Now our dd is 11 and I think I was completely wrong in how I handled it. If she is around just me or her dad, she is a vibrant, outspoken young lady. She is in Awanas and Girl Scouts and around kids she is awesome. But around adults she is very timid. When we go shopping, she will hide behind me or her dad when any adult comes up to talk even if she knows them including female former teachers. She used to spend Friday nights at my parents, but rarely wants to go over there anymore. I chalk it up to her wanting to spend more time with her friends, but looking backwards I am beginning to worry.

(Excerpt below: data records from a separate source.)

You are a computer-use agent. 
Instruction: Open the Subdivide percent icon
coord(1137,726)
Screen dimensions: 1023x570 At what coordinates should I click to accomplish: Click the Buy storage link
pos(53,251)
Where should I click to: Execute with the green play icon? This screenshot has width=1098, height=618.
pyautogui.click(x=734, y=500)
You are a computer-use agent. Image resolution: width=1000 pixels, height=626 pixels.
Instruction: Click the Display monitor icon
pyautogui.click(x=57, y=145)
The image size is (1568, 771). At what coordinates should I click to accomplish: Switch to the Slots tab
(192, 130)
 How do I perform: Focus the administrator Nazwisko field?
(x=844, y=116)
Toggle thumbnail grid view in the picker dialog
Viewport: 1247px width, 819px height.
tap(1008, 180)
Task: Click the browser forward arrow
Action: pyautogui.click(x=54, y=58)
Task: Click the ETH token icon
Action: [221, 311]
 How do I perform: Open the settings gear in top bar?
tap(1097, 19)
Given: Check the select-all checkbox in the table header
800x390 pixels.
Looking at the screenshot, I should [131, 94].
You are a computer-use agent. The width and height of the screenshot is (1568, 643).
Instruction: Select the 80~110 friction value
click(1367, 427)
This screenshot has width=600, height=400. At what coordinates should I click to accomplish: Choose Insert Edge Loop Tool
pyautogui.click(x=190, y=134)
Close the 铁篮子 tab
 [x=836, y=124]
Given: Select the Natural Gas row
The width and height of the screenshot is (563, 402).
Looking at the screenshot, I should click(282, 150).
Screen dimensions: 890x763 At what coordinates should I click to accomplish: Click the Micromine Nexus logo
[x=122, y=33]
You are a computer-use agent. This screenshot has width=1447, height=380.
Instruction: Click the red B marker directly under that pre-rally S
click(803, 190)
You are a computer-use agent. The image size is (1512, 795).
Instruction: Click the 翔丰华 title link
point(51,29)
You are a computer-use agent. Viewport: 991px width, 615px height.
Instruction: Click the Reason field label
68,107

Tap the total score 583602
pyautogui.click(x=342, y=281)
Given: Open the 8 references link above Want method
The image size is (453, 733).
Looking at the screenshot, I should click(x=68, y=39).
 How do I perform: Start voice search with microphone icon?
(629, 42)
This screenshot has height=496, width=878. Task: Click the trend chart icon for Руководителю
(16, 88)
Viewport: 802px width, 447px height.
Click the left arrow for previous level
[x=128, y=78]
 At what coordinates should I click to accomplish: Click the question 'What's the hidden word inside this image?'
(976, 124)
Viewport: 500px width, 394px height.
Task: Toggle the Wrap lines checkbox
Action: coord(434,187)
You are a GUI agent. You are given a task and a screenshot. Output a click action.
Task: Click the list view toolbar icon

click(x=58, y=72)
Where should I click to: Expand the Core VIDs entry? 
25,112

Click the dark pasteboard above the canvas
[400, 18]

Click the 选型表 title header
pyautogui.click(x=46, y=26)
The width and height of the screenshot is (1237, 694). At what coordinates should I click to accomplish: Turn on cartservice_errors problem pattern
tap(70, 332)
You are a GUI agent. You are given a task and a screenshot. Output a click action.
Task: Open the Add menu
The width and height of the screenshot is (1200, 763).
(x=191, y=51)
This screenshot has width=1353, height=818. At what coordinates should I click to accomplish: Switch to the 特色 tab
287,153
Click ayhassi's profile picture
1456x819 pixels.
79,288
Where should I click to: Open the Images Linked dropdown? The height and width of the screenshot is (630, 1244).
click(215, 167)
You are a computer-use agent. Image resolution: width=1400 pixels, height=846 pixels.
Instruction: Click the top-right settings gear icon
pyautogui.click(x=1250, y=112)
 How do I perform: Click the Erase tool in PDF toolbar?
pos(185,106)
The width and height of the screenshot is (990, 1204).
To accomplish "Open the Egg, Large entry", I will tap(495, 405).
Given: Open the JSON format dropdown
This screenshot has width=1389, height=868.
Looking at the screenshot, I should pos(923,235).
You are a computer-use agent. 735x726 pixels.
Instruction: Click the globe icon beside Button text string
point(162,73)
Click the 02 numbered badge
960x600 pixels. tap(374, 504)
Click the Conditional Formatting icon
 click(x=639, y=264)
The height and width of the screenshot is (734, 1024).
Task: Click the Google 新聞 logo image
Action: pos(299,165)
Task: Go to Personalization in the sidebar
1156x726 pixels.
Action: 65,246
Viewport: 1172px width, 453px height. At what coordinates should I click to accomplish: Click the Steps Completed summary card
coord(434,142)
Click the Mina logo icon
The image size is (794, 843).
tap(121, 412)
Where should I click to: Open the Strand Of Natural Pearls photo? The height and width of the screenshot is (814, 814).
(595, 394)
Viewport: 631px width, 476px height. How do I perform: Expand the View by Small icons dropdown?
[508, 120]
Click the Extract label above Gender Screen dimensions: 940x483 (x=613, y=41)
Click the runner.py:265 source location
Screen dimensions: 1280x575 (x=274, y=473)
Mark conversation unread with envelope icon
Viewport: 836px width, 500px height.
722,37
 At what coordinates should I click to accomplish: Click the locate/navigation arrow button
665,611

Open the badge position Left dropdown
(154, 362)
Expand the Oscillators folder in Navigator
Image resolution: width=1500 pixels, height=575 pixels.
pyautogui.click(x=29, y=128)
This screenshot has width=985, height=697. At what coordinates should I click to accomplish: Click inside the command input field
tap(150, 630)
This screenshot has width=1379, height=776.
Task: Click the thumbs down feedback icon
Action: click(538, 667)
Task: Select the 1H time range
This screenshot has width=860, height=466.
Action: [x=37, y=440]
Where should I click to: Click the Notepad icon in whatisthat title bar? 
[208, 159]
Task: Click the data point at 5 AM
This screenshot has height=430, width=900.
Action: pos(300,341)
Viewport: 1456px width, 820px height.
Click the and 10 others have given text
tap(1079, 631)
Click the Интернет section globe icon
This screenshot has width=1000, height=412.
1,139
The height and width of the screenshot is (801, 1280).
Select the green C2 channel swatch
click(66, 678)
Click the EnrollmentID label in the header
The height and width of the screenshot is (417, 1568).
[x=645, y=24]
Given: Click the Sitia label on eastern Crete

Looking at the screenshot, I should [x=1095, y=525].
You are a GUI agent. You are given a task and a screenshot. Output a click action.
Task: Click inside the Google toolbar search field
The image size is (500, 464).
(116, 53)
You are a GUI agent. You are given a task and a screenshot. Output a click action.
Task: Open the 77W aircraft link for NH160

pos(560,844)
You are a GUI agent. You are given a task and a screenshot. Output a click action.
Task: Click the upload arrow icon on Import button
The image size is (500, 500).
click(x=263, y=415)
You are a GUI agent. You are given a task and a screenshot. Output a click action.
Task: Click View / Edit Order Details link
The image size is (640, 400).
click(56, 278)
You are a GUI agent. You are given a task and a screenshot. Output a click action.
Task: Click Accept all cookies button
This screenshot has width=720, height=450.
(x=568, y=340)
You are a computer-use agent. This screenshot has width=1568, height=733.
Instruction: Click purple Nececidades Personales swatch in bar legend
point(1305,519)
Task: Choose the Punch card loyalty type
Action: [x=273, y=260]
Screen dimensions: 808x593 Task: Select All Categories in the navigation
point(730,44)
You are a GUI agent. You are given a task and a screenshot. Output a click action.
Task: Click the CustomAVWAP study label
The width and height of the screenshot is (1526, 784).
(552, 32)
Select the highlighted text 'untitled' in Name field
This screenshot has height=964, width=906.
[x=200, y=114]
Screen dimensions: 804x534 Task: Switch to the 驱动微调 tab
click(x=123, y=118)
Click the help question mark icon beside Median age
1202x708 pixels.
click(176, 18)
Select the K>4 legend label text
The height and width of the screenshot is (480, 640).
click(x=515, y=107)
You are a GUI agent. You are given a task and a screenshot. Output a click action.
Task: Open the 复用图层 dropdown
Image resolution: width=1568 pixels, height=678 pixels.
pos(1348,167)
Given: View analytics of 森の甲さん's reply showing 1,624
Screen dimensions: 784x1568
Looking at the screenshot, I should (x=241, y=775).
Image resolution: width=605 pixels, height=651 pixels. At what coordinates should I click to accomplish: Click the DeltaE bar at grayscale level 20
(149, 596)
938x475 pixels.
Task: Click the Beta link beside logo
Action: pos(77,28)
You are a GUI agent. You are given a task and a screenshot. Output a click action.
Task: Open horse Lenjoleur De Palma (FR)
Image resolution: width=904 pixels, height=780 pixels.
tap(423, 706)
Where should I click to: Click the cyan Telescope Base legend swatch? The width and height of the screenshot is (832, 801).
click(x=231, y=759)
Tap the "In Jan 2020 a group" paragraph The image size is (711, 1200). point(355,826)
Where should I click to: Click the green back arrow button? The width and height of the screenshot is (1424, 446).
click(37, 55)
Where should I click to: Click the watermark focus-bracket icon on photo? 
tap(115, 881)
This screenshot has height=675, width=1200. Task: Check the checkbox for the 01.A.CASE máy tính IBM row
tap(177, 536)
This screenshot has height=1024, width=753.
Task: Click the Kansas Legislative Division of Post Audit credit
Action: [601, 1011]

Both my mom and stepdad complain about her not being over there that much anymore. They love feeding us guilt trips even to our dd that she doesn't love or care about them. My sd has become especially verbal about dd not wanting hugs or good night kisses or she won't sit with him. My husband and I haven't worried about that like that because we don't really ever think about it. She gives us hugs, kisses, watches tv with us, sits with us - but all as she wants to, we don't ask. But I have made myself more aware of late to what's been going on. every time my parents come over, my sd constantly is asking dd where's my hug or where's my kiss, "Come sit with me". When we all play cards together and dd is sitting next to him, he will stroke her back or rub her leg and she will scrunch down and come sit by me or dad.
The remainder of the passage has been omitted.